Mo’Nique’s cherubic face has been popping up elsewhere, as well. She stars in The Reading, a low-budget horror movie now streaming on BET+. And she plays Goldie — a “sophisticated Atlanta strip club owner with swagger and street smarts” — in BMF, short for Black Mafia Family, a Detroit-set crime drama that’s in its second season on Starz.

“It made sense,” she says of her return to the screen. “And it made dollars and cents. And for all those years, it just wasn’t making sense. Back then, I didn’t feel a glow. I felt disappointment. I felt the same injustices and inequalities that all the Black women who came to Hollywood before me felt. Oftentimes people call that anger. They call it bitterness. They call it unstable. They give it all these titles except what it really is.”

That My Name Is Mo’Nique exists at all is a major victory for her roller-coaster career. In 2017, Netflix approached her to star in a special and offered her $500,000 to do so. Mo’Nique was characteristically vocal about how she felt about that — that the sum was discriminatory and indicative of a pattern of underpaying Black women. She pointed to eight-figure deals paid to comedians like Dave Chappelle, Chris Rock and Amy Schumer for comparable work. Netflix abruptly called off the negotiations.

Most artists would probably have moved on at that point. Not Mo’Nique. In 2019, she sued Netflix for failing to negotiate in good faith. Surprising just about everyone but Mo’Nique, a federal judge overseeing the case sided with her. The lawsuit ultimately settled out of court in June 2022. My Name Is Mo’Nique taped four months later in Atlanta, the city she has called home since 2009.

“This one right here is personal,” Mo’Nique teases in the trailer for the special, which debuts globally April 4. “When you walk away from this one, you’ll say, ‘Now we understand that woman.'”

That’s a tantalizing pitch, because Mo’Nique — despite consistently dazzling audiences onstage and onscreen, in everything from her mainstream breakout in 2001’s concert film The Queens of Comedy to her Oscar-winning performance in 2009’s Precious — has, up close and personal, proven a difficult read, even to some of her closest friends.

Take, for instance, Lee Daniels, who directed her to that best supporting actress Oscar in Precious. Before they made the movie, Mo’Nique and Daniels were virtually inseparable. “We knew each other when there were no cameras on, when there was no red carpet,” she says. “We knew each other on 3 a.m. phone calls.”

But something transpired in the run-up to Oscar night that placed a wedge between them. It began as a disagreement over awards campaigning: Daniels wanted the full-court press; Mo’Nique, who was told she would not be paid for such work, wanted a breather from an exhausting schedule (she was also hosting a talk show on BET at the time) to spend time with her husband and manager, Sidney Hicks, and their 4-year-old twin sons (they are now 17; she also has a third son, 32, from her previous marriage to Mark Jackson).

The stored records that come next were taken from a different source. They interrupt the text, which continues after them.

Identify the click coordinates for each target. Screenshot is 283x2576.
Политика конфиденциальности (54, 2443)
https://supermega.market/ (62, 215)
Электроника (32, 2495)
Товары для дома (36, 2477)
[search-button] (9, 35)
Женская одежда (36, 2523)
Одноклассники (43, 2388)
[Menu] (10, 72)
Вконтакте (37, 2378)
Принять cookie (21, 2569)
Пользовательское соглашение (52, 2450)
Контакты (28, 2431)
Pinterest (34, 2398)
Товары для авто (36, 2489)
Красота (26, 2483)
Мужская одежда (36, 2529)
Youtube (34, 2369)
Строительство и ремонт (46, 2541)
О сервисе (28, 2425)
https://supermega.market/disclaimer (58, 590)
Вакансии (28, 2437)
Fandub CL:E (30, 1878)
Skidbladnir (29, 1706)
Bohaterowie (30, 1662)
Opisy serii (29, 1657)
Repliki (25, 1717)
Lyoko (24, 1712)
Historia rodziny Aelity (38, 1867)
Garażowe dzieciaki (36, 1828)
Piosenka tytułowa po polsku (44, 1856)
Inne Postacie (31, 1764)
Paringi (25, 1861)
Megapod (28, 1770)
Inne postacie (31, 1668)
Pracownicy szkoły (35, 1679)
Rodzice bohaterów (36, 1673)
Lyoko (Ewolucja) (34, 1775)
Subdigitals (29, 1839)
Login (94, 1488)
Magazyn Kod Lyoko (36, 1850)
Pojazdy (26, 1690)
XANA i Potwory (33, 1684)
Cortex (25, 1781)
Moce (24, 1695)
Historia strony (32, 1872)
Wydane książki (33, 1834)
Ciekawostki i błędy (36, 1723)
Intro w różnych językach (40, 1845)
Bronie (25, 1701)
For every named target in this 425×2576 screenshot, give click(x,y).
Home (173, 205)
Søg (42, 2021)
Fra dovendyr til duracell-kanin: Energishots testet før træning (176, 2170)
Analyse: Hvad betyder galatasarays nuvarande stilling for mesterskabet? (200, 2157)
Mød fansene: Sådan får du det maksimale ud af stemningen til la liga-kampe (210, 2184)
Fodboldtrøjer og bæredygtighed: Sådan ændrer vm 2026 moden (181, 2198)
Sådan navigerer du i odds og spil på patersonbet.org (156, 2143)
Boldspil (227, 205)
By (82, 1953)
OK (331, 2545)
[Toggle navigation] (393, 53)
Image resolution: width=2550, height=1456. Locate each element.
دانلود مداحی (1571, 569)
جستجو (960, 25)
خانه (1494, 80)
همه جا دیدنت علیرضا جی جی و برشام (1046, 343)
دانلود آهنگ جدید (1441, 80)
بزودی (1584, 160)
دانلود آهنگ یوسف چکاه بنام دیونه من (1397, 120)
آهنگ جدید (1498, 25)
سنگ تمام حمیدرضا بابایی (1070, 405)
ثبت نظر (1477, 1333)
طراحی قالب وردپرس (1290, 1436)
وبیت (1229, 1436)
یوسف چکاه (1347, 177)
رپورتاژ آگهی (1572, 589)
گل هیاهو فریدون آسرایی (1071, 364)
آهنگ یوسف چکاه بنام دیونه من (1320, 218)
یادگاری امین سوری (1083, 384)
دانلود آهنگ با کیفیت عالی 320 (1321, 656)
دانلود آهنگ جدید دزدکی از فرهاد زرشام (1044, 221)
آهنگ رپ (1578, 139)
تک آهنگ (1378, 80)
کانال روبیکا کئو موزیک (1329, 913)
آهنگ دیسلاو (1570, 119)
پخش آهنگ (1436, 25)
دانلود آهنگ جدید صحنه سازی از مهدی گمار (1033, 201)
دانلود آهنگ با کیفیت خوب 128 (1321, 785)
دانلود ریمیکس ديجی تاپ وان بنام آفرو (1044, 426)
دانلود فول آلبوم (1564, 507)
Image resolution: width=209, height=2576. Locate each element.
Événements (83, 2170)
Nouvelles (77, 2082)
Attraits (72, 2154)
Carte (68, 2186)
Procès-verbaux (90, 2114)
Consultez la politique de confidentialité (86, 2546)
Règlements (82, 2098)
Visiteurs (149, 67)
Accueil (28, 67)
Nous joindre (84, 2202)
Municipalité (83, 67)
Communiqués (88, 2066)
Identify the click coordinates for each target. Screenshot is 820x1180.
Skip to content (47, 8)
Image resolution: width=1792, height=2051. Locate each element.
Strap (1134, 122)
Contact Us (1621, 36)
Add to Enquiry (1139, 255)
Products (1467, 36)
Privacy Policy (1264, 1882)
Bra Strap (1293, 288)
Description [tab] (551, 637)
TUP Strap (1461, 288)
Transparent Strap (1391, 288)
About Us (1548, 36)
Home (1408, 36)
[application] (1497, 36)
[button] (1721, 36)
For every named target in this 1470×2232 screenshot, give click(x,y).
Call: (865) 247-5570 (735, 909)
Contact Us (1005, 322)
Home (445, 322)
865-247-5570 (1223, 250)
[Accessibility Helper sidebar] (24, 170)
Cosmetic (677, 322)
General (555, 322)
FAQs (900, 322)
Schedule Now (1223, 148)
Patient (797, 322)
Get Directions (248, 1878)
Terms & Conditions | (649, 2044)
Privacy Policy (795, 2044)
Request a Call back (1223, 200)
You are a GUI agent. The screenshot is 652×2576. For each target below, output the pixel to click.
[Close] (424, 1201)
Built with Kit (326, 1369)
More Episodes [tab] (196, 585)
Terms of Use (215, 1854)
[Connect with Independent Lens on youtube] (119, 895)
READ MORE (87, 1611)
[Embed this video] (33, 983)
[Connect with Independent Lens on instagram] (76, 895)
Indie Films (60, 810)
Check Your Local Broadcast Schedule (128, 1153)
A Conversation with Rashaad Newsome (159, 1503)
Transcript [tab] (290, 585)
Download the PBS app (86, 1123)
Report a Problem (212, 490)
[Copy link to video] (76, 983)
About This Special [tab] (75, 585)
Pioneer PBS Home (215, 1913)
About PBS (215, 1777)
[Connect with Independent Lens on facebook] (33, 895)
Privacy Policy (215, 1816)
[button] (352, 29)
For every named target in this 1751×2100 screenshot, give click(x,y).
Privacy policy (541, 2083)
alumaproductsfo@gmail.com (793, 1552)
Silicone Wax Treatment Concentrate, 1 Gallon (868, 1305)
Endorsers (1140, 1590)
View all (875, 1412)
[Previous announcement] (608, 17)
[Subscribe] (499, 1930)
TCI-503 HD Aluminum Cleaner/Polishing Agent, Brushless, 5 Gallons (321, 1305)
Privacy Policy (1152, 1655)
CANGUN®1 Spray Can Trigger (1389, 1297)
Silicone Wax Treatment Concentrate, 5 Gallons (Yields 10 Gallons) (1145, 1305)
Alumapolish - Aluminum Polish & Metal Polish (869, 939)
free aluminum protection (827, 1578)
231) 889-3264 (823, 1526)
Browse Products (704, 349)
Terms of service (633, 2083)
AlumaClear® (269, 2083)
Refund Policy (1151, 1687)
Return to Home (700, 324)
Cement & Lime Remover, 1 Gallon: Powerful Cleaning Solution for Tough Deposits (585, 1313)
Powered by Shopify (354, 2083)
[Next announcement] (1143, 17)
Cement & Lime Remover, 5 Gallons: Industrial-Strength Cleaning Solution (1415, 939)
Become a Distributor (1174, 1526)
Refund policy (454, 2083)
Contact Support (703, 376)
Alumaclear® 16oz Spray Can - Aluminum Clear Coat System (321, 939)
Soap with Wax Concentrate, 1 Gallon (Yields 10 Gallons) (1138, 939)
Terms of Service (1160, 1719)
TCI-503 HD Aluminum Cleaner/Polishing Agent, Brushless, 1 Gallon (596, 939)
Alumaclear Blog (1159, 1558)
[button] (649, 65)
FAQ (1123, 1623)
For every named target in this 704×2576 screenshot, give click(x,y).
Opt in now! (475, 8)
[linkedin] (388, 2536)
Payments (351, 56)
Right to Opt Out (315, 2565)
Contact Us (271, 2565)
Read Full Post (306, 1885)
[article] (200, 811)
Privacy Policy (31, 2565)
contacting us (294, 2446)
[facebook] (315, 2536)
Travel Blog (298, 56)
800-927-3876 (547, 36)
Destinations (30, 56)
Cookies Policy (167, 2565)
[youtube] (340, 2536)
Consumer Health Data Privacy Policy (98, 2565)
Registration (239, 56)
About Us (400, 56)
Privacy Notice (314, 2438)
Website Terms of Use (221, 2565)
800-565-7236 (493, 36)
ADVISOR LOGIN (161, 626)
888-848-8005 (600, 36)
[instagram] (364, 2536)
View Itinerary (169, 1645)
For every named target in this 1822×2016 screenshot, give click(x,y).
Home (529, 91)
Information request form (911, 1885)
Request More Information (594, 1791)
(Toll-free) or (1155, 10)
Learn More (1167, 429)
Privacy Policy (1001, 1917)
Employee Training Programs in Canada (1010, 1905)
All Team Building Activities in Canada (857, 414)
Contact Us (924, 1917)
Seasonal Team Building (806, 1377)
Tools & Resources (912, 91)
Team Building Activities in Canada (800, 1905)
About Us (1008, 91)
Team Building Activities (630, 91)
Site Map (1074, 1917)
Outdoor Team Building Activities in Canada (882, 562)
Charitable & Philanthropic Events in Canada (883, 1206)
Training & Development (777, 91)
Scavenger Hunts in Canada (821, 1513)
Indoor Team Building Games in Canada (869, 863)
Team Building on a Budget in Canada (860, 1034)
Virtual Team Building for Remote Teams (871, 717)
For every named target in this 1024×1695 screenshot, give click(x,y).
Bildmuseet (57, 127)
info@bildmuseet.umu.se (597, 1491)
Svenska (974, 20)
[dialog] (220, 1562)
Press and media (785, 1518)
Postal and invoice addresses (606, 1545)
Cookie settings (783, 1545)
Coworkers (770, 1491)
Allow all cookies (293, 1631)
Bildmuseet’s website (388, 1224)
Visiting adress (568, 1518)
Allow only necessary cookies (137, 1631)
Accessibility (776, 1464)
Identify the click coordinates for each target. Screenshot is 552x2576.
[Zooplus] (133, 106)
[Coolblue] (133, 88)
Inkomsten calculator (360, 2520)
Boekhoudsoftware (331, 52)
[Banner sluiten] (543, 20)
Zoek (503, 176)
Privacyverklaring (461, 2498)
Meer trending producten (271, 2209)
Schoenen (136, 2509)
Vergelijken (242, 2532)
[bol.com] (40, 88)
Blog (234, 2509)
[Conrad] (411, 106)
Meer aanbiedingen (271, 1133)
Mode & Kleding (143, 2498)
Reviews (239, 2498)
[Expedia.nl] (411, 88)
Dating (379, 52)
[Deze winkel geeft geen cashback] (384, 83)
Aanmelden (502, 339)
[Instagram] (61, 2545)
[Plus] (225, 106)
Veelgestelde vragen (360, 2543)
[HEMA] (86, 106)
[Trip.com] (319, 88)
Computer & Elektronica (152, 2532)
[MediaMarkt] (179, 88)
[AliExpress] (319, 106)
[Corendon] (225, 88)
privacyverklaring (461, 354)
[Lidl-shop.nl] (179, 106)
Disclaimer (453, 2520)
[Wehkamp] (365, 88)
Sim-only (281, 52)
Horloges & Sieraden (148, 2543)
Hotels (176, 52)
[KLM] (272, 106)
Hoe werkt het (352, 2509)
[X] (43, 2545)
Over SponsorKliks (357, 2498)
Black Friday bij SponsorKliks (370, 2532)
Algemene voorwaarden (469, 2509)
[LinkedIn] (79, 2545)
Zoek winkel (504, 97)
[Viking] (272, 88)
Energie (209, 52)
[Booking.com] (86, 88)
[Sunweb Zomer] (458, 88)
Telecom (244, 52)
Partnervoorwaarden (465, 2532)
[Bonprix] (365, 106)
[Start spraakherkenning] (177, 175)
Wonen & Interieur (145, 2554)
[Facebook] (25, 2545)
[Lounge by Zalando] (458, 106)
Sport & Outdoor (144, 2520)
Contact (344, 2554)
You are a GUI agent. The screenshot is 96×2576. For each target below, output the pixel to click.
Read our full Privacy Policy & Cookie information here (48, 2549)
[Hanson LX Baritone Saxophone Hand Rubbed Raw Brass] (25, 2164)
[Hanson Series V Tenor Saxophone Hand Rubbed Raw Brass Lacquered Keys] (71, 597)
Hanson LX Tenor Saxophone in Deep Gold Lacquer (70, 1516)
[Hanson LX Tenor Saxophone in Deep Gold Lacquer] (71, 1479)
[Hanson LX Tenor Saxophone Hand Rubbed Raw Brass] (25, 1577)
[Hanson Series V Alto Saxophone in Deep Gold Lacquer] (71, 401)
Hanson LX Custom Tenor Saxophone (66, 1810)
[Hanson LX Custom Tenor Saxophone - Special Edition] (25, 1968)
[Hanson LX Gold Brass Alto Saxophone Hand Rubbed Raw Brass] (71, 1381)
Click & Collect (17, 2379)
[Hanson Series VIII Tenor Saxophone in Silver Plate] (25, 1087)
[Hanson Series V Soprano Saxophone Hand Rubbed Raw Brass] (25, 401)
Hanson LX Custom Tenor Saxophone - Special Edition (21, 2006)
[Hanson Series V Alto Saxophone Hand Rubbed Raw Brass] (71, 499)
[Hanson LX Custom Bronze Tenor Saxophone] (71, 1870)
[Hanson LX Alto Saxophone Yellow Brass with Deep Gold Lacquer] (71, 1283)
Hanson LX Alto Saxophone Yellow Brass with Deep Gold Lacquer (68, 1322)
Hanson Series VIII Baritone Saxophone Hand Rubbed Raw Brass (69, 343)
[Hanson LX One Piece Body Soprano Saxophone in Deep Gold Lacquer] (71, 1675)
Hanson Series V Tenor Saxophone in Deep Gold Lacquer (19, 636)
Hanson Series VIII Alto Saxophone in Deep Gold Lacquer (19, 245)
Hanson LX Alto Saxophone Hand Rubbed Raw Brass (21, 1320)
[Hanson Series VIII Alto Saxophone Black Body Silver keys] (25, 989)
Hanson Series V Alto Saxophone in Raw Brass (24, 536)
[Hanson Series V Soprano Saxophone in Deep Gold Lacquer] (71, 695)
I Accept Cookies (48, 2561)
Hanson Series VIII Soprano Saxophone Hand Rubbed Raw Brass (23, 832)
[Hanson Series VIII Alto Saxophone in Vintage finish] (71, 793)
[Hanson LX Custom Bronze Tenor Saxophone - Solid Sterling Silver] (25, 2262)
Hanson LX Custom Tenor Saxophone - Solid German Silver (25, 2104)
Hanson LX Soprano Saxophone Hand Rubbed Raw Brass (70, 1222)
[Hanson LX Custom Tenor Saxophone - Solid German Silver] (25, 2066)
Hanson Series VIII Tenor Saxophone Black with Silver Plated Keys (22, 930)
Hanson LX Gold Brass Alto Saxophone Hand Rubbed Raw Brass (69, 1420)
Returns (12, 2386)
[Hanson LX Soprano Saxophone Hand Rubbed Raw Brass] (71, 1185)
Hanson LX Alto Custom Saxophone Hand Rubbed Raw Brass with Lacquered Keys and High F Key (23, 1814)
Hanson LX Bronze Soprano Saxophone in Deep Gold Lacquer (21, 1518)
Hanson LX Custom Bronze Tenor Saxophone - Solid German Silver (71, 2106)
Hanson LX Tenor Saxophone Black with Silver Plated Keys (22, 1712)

Lionsgate, the studio behind the film, reportedly was incensed that she refused to participate in what they felt was a crucial leg of the promotional cycle. Oprah Winfrey and Tyler Perry, both executive producers on Precious, reluctantly entered the squabble, to no avail.

In the end, Mo’Nique and Daniels did not speak for 13 years. In a 2015 THR interview for a story about Hattie McDaniel — the first Black actor to win an Academy Award, for Gone With the Wind, to whom Mo’Nique touchingly paid tribute in accepting her own Oscar — Mo’Nique alleged Daniels had “blackballed” her from working in Hollywood. She would repeat the allegations in the years to follow, also accusing Winfrey and Perry of having joined forces with Daniels to further rumors that she is a “difficult” performer. (Winfrey and Perry declined to comment for this story.)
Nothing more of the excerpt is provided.